Trying but no luck...
6 Replies
gingy - November 4

My husband and I have been trying for a baby for just over 4 yrs. (I should mention that I have a 12 yr. old son). We have been to the dr. many times. My husband has had sperm counts done, I have blood work done to make sure I am ovulating, and to make sure that my eggs are healthy, I have even had a laperoscopy procedure done to find out that I have many adheasions (scar tissue) also know as PID, probably from past radiation treatments. The dr. said my chances of having a pregnancy is about 30 %.We have not given up hope, but have stopped tyring. Is there anyone out there who can give me some hope or encouragement?

 

marymo1 - November 4

Hi gingy, did you have trouble conceiving your son?
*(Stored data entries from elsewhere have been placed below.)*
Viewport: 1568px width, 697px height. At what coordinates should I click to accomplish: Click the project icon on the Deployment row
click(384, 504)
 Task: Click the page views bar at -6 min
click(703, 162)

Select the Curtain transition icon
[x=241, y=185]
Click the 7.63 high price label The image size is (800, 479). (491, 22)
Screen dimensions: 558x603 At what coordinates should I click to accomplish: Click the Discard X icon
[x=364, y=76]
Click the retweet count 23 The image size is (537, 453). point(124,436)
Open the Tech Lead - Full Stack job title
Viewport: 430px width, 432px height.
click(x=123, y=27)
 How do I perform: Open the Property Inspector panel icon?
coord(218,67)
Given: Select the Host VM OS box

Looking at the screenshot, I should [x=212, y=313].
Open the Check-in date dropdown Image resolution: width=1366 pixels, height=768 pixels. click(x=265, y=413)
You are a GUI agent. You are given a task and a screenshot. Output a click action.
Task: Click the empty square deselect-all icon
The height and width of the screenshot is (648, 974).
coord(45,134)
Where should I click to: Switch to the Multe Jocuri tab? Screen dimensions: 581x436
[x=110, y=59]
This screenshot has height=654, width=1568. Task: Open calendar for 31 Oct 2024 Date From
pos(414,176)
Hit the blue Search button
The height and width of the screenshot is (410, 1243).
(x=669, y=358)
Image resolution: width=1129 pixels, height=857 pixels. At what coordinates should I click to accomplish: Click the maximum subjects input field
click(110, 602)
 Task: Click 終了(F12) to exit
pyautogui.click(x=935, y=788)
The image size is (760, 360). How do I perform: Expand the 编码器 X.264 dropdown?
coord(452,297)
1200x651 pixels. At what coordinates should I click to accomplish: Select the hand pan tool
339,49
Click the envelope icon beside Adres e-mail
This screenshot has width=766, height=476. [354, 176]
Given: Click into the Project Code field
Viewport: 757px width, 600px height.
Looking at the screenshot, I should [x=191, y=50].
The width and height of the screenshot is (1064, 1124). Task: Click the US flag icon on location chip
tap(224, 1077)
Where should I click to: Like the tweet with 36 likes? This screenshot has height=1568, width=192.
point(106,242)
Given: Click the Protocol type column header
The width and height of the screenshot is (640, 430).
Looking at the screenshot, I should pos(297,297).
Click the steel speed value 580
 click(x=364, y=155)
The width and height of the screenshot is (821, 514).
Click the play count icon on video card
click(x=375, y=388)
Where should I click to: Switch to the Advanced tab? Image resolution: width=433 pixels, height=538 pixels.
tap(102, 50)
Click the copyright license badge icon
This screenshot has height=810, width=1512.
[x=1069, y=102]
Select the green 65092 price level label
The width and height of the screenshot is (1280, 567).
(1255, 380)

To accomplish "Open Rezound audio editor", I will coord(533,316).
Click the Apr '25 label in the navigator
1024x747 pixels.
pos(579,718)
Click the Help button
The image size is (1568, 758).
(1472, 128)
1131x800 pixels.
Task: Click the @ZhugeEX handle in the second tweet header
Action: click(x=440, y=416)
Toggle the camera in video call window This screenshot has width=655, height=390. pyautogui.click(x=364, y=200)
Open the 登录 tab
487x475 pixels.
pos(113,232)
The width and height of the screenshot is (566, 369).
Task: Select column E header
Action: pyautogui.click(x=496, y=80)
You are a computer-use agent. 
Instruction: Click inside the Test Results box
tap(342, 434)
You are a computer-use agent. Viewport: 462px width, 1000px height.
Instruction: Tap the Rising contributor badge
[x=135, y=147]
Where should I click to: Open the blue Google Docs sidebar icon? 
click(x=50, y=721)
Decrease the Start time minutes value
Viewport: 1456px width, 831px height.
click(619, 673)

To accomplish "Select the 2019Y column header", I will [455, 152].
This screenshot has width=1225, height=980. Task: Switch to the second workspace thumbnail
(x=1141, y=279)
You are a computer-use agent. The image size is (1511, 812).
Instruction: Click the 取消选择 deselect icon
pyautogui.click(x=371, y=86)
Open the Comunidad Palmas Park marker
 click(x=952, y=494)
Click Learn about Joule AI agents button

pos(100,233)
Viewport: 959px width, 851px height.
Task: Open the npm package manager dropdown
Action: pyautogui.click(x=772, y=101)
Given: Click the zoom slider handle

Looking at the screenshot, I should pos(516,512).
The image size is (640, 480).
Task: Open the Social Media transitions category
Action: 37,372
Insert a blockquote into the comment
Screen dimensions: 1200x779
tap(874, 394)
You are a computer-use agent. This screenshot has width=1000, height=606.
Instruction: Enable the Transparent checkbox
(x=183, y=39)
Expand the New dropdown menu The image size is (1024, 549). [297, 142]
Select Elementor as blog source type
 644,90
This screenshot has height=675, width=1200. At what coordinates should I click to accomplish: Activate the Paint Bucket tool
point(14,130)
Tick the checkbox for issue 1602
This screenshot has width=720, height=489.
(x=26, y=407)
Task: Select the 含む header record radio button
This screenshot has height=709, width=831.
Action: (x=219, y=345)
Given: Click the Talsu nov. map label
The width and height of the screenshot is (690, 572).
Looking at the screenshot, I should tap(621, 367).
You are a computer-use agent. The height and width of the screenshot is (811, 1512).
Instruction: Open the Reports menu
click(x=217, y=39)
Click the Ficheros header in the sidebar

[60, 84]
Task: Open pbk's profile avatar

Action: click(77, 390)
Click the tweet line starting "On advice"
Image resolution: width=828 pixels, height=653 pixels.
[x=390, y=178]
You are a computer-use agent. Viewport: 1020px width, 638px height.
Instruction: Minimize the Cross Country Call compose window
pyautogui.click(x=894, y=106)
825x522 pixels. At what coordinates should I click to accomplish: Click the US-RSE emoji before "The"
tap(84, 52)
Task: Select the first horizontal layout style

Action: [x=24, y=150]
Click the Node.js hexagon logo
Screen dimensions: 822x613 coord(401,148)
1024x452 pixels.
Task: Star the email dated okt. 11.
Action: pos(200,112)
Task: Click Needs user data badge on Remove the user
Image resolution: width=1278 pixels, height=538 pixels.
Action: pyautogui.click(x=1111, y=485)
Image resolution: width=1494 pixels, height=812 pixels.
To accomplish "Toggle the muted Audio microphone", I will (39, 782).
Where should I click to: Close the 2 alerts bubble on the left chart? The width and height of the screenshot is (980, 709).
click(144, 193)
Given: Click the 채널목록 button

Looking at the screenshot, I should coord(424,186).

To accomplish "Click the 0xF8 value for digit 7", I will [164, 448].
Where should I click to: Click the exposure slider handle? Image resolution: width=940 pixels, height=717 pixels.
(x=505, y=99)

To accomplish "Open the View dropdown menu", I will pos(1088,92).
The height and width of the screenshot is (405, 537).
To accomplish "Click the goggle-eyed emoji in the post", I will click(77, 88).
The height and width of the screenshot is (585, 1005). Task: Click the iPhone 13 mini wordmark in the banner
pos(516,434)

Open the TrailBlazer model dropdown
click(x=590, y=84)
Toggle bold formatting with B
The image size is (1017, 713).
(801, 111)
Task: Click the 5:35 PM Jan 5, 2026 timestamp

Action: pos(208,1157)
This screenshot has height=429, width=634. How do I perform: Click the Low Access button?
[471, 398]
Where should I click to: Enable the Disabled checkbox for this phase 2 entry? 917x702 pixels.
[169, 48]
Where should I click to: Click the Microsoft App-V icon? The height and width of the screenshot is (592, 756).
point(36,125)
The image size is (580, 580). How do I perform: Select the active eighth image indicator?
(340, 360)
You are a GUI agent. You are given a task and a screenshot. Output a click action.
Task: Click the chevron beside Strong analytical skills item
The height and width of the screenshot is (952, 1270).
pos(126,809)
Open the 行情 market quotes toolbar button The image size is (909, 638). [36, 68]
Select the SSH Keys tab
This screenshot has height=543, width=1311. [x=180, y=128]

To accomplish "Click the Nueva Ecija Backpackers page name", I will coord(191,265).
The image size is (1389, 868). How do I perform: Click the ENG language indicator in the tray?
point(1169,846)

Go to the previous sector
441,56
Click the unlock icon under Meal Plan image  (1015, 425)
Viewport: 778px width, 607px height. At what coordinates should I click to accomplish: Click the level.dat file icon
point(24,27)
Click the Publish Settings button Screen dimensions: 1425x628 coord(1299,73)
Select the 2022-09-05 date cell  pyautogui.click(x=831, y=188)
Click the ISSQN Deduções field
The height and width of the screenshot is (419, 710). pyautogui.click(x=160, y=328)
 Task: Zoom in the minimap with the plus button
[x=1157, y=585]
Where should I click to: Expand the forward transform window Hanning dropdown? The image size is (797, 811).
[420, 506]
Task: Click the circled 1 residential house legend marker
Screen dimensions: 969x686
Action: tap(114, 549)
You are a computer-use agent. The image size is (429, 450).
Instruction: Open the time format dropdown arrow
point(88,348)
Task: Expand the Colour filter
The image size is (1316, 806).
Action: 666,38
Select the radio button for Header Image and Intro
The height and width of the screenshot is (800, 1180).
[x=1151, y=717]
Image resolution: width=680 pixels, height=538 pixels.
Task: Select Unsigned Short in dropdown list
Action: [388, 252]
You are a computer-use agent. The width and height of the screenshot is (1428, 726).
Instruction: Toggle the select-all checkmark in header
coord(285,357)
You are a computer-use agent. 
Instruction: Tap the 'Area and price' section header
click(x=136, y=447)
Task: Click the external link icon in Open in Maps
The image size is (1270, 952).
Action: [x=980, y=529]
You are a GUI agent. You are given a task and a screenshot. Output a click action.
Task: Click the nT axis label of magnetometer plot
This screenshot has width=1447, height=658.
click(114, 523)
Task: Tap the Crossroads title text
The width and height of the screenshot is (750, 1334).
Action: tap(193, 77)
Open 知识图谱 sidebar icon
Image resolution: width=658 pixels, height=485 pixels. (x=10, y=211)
Have you been to an RE? Did the doctor say your chances were not good because of the scar tissue? Im just wondering if they can correct the scar adheasions through surgery, and then your chances would be increased? I know the frustration, its horrible isnt it?? It doesnt make it any easier when you hear someone who is pregnant or have many children and it came so easy to them. I am also on 4 years of ttc. I have two children. Had them without any problems. I know how hard it is when someone says, "Oh, dont give up", Im sorry, but I want to scratch their eyeballs out. Im not trying to be mean, but no one knows the frustration until they actually walk in someones shoes who has been through infertility. I guess, I would get a second opinion?? Plus, Im not sure how costly it would be. What does your husband think?

 

gingy - November 4

Hi marymo1 and thanks for responding to my question. I am new to this forum and do not know all of the abbreviations . I'm not sure what a RE is. When I had the laperoscopy procedure done the doctor did laser off the adheasions. He told me they would start to come back almost immediately. He also said it would not be worth doing the procedure again for the same reason. My dr. has referred me to a fertility clinic for a consult on IVF. The only problem is that I don't have that kind of money. My husband does not have any children of of his own (he just adopted my son) and he would really like one of his own. We have talked about adoption and before, he was totally against it, but now seems to be opening up to the idea. We would just really want to have our own baby if there was a chance.

 

marymo1 - November 4

Hi gingy, an RE is a reproductive endocronologist. someone who specializes in infertility. Ive been to two of them, but ran out of money. My husbands insurance doesnt cover infertility. Ive tried clomid, femara and the trigger shots. All my bloodwork and ultrasounds came back fine. My husband is fine. I ovulate on my own and have regular cycles. Thats why Im so baffled. Its weird how you mentioned adoption. Im thinking about that myself. My husband, on the other hand, I dont think could deal with it, because it wouldnt be our biological child. I can see how your husband is thinking too. I have some friends who adopted, Im going to talk to them about the process and whats involved. I would love to. I would have to work hard to convince my husband.

 

gingy - November 4

Hi marymo1, our insurance does not cover infertility either, and everything is so expensive! My dr had mentioned clomid to me (to regulate my cycles) but my insurance does not cover that either. You mentioned trigger shots? What is that and what do they do? Maybe in time your husband will open up to adoption, as mine did. I think he has just come to the realize that we may not have any other options if we really want to have a baby. Couples that dont have problems concieving, dont know how blessed they really are.

 

marymo1 - November 4

HI gingy. A trigger shot is when they see the follicles on ultrasound, they have to be a certain size, I believe 18mm or larger, and then you trigger the follicle to be released around ovulation time. Its usually a shot in the stomach. Its not a big needle. The medication is expensive. Luckily, the office I went to had samples, otherwise I couldnt have afforded it. I think I dropped close to 1500.00 in 2 months (ugh!!). I just cant do that. Each month I was hoping and praying it would be my month. I stopped buying home preg. tests. I could probably have stock in them!!! Its weird. Each month, I just know Im not pregnant. Its almost like I look for any kind of symptom. I swear, Im going to end up in the looney bin. Its hard when my kids say "Mom, when are you going to have a baby? I just cry, my heart just aches. Adoption at least gives me a little ray of hope. Ive heard it is expensive, but my friends did some kind of loan. It took them I think 18 months to receive their daughter. At least theres a little light at the end of the tunnel, if adoption is the option to go.

 

gingy - November 4

Hi again marymo1, I know exactly how you feel, it is very upsetting when you have your hope set that maybe this the month, and then your cycle starts. I do the same thing, look for a sign that might indicate Im pregnant. I have stopped buying hpts, even when Im late just because they are always neg. Its like, why waste my time testing when in the end I know I'm not! I wish you luck in whatever you choose to do!